About this task => Only the lines from the one containing "This screenshot has height=580, width=851." to the end of the material belong in your answer. Please copy them word for word.
######
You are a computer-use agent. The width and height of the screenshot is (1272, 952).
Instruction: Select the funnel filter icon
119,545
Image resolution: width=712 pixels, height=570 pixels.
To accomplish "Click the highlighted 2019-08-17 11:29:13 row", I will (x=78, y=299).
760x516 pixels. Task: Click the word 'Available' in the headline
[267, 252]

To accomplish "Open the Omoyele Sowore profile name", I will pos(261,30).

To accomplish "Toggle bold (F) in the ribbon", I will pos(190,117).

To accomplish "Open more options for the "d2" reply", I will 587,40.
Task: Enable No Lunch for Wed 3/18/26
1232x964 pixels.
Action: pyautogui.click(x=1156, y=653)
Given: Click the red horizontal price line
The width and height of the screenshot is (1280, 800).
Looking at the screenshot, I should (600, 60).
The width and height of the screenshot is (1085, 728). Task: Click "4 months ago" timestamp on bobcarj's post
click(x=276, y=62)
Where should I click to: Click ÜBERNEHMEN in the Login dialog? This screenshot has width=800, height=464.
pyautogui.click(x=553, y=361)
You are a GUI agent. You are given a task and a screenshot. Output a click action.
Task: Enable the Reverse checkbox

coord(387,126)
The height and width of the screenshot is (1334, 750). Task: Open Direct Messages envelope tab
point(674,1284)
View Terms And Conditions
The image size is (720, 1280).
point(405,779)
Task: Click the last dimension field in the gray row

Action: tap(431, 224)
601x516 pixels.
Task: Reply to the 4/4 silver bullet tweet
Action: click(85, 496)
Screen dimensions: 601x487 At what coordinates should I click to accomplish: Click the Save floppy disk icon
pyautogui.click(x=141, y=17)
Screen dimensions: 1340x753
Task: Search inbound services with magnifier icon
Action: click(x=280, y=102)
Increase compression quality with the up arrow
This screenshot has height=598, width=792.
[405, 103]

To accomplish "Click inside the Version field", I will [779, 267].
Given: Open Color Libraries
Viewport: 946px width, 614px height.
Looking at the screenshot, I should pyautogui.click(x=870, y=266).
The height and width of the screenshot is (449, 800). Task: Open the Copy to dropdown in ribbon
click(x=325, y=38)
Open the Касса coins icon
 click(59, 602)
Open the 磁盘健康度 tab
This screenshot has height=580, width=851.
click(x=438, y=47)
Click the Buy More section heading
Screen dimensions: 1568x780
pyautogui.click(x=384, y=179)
######
Reply to the task =>
This screenshot has height=580, width=851.
click(x=438, y=47)
Click the Buy More section heading
Screen dimensions: 1568x780
pyautogui.click(x=384, y=179)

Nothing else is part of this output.